**DIRECTIONS FOR THIS TASK:**
Leave the pictures out and quote only the lines from the one with "Instruction: Select the" down to the end of the listing below.

******

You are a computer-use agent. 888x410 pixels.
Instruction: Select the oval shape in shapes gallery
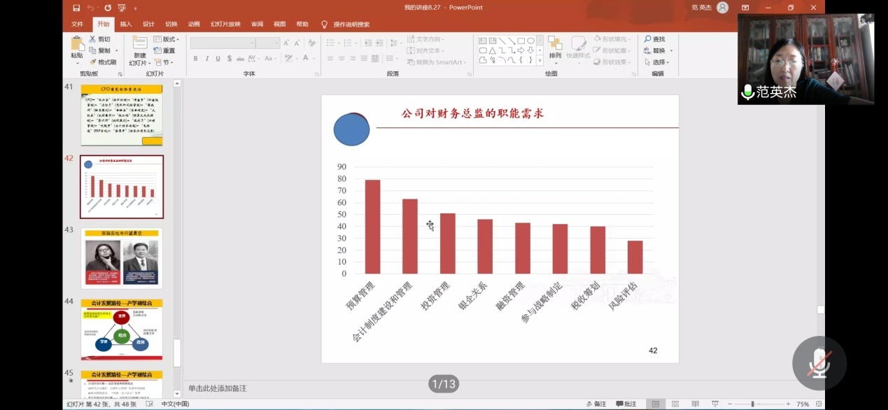click(x=530, y=41)
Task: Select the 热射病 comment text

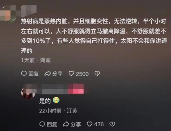Action: [94, 36]
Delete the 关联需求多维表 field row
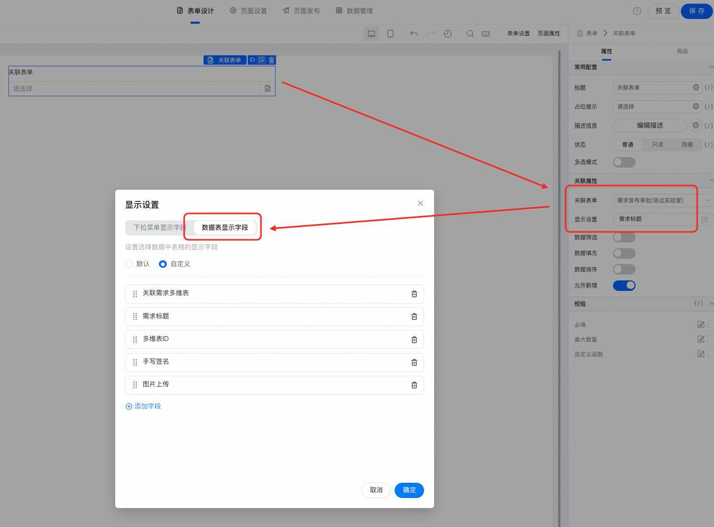The height and width of the screenshot is (527, 714). click(414, 294)
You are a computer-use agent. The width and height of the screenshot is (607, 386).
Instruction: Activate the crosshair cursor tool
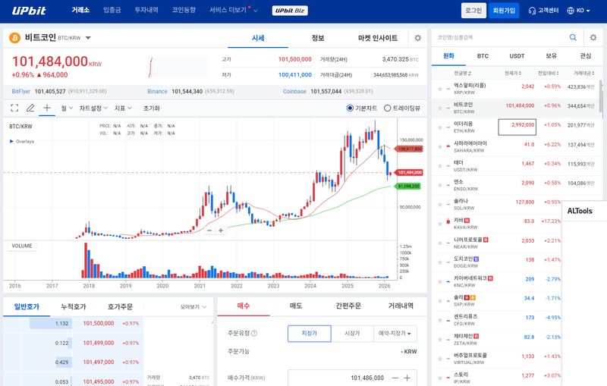pyautogui.click(x=47, y=108)
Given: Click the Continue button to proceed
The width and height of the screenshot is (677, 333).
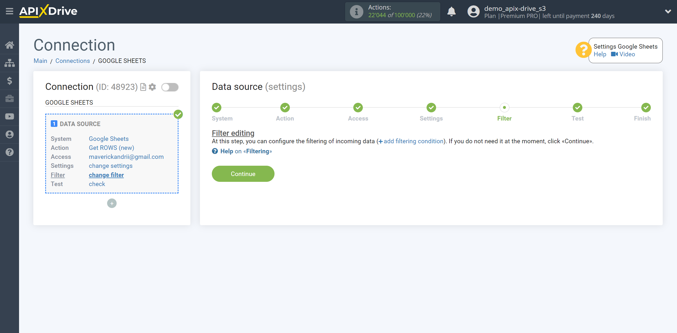Looking at the screenshot, I should click(243, 173).
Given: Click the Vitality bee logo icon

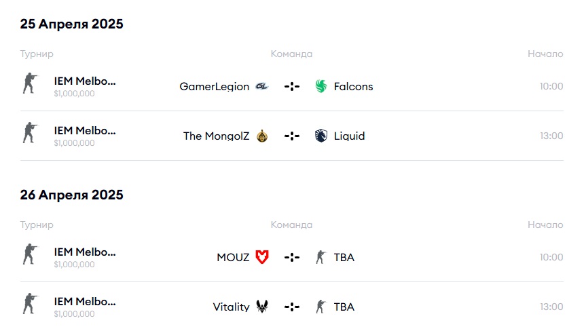Looking at the screenshot, I should tap(262, 307).
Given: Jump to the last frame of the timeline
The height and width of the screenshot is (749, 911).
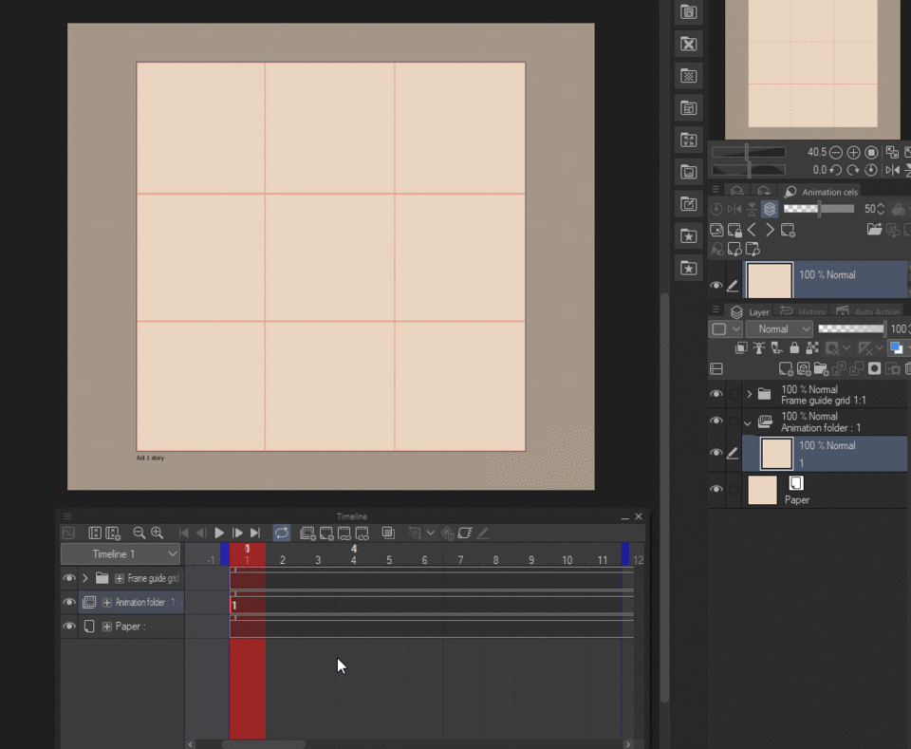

******

**RESULT OF THE EXERCISE:**
Instruction: Select the oval shape in shapes gallery
click(x=530, y=41)
Task: Select the 热射病 comment text

Action: [94, 36]
Delete the 关联需求多维表 field row
The height and width of the screenshot is (527, 714). click(414, 294)
You are a computer-use agent. The width and height of the screenshot is (607, 386).
Instruction: Activate the crosshair cursor tool
pyautogui.click(x=47, y=108)
Given: Click the Continue button to proceed
The width and height of the screenshot is (677, 333).
Looking at the screenshot, I should click(243, 173).
Given: Click the Vitality bee logo icon

Looking at the screenshot, I should tap(262, 307).
Given: Jump to the last frame of the timeline
The height and width of the screenshot is (749, 911).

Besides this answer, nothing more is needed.